# Dataset content

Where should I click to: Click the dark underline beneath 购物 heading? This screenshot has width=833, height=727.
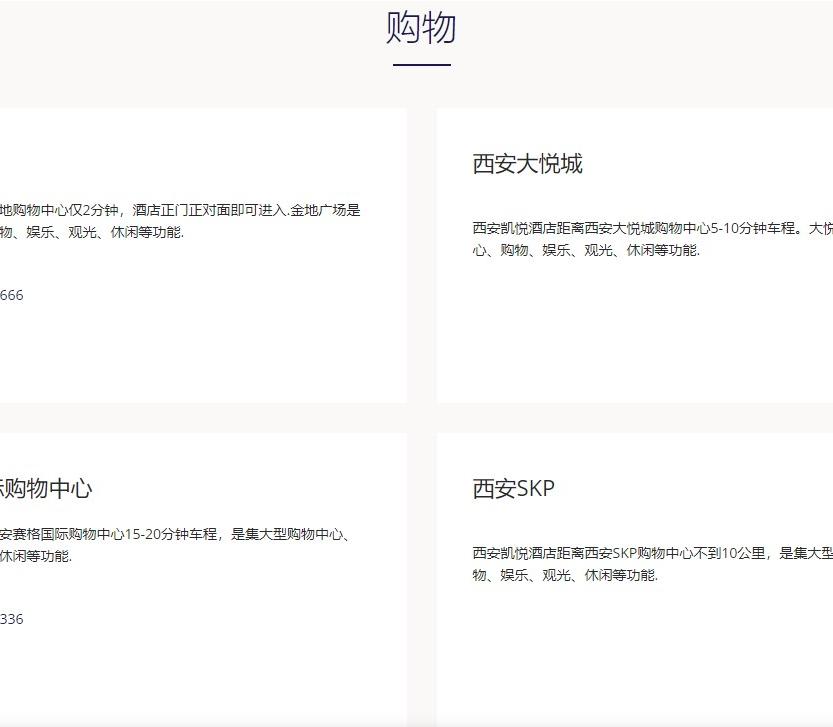click(x=421, y=65)
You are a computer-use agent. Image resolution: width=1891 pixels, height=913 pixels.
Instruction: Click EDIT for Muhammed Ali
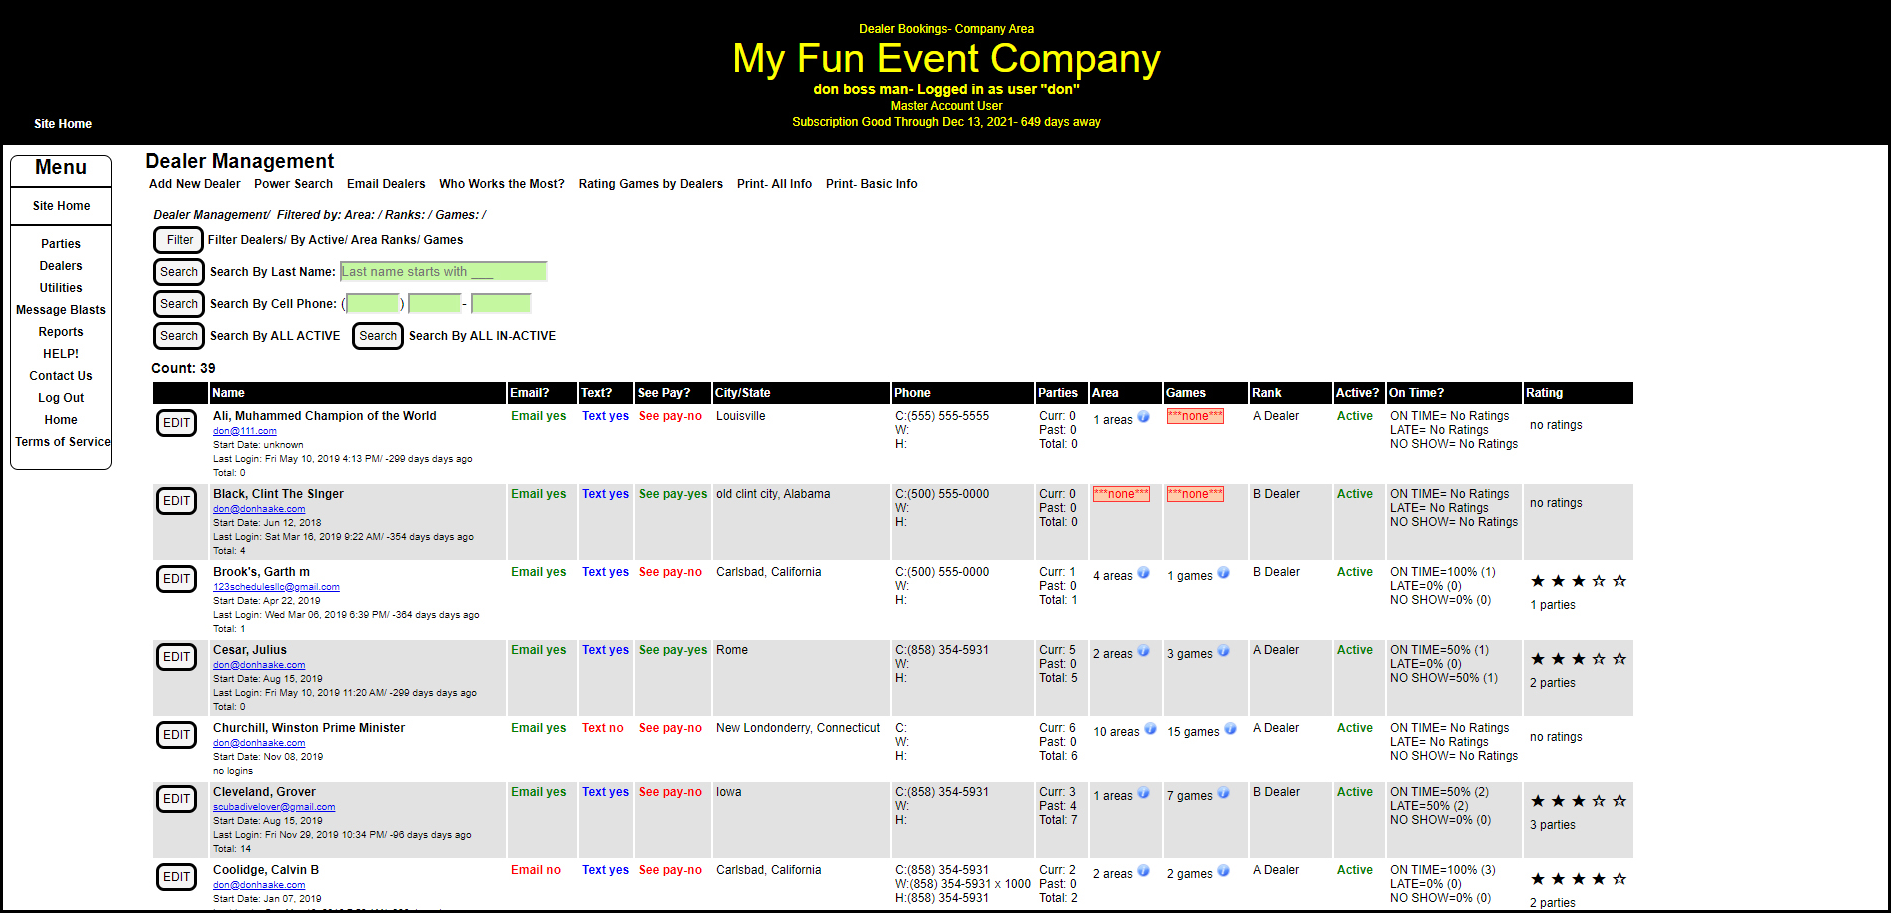(176, 423)
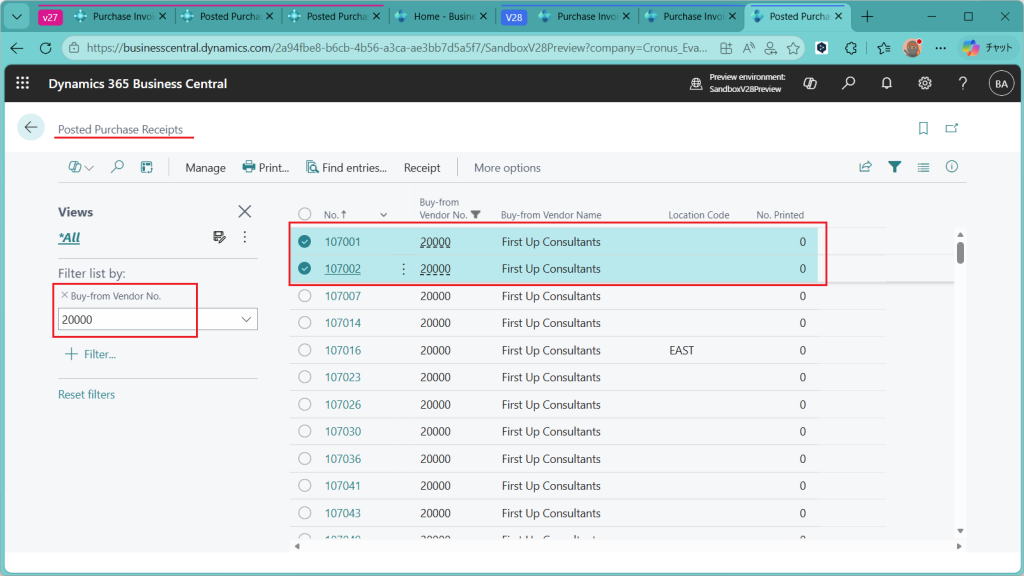Viewport: 1024px width, 576px height.
Task: Open the tab search chevron in browser
Action: click(x=15, y=17)
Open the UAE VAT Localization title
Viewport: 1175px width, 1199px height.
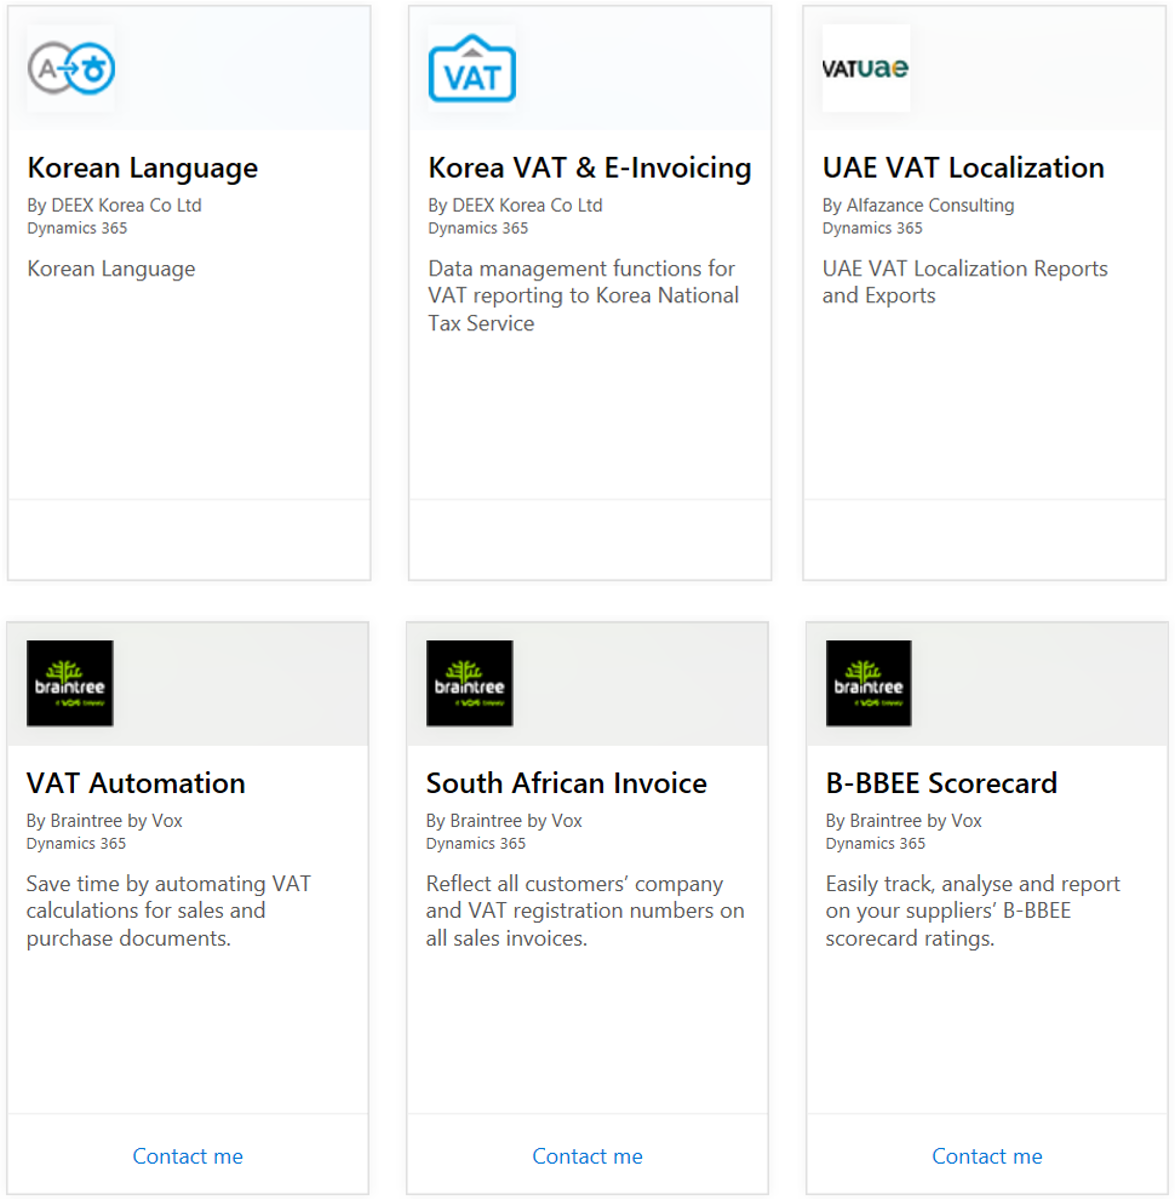tap(962, 168)
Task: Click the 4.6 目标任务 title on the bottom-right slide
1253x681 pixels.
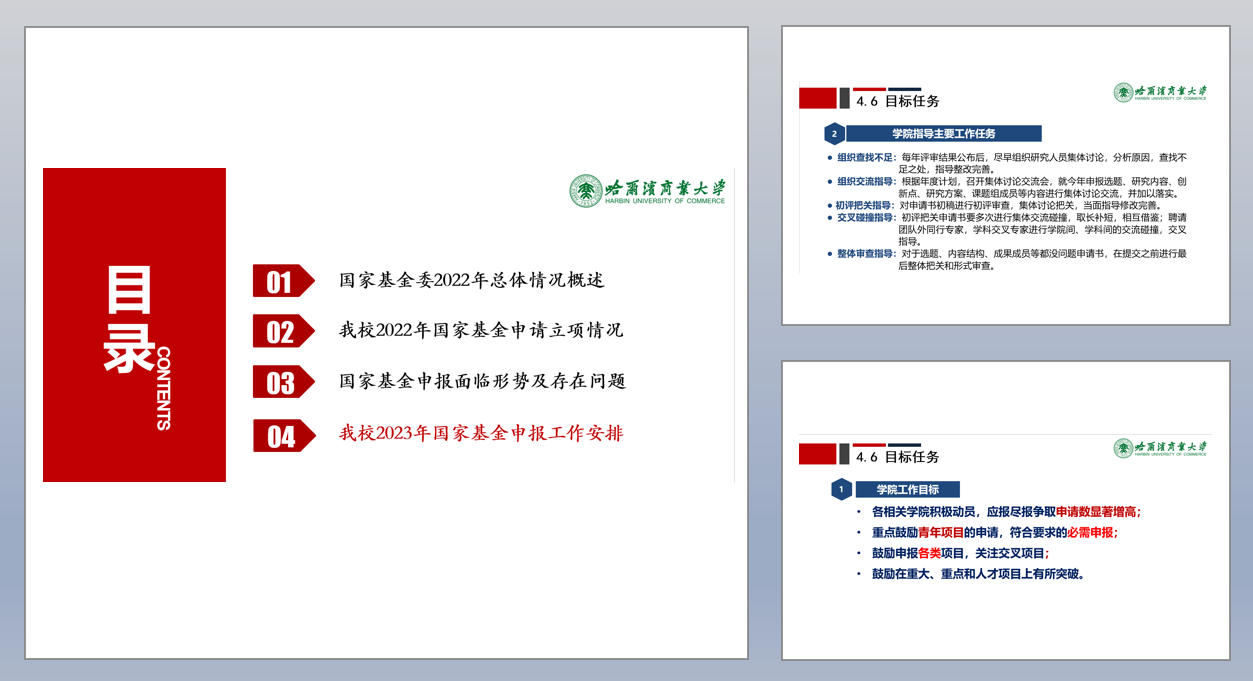Action: 898,457
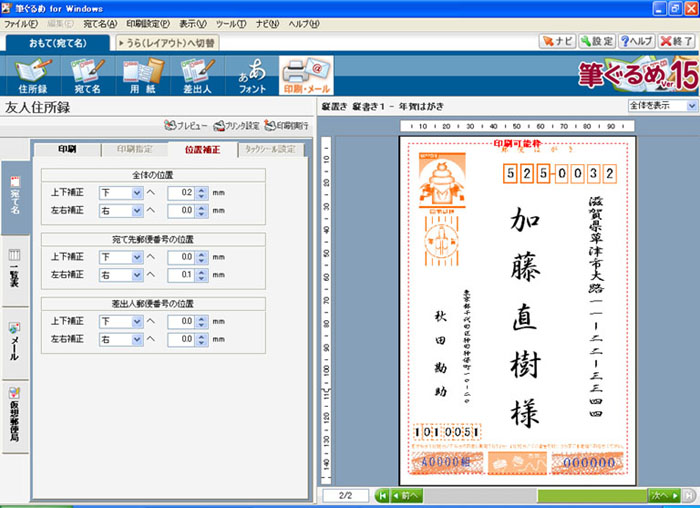
Task: Switch to うら(レイアウト)へ切替 tab
Action: coord(167,43)
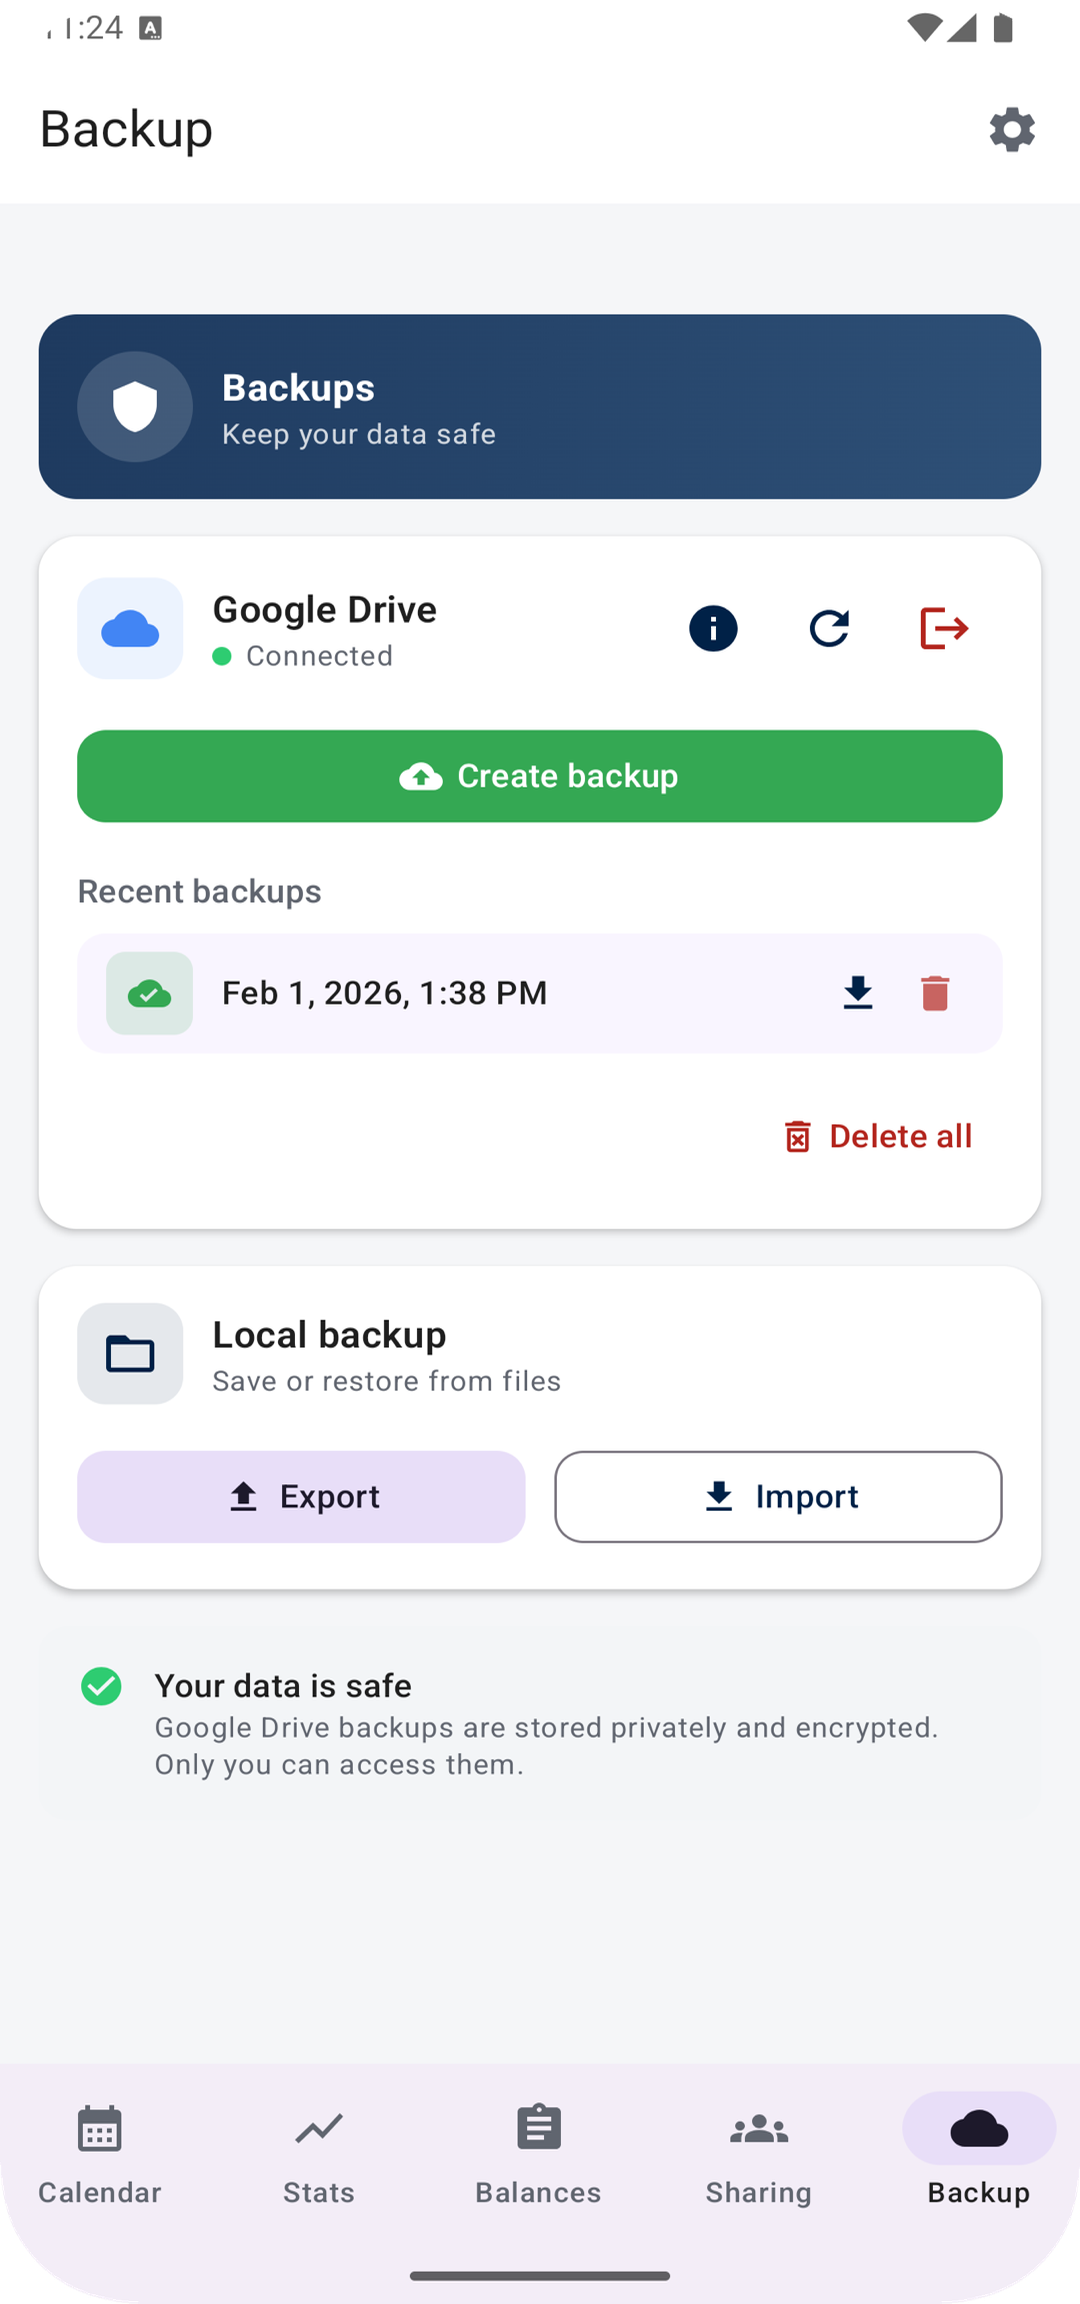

# Instructions to follow
Without the pictures, repeat exactly the lines running from the line containing "Open the UAE VAT Localization title" through the end of the data, both ends included.

# Your response
Open the UAE VAT Localization title
Viewport: 1175px width, 1199px height.
tap(962, 168)
Task: Click the 4.6 目标任务 title on the bottom-right slide
1253x681 pixels.
Action: 898,457
Task: Switch to うら(レイアウト)へ切替 tab
Action: coord(167,43)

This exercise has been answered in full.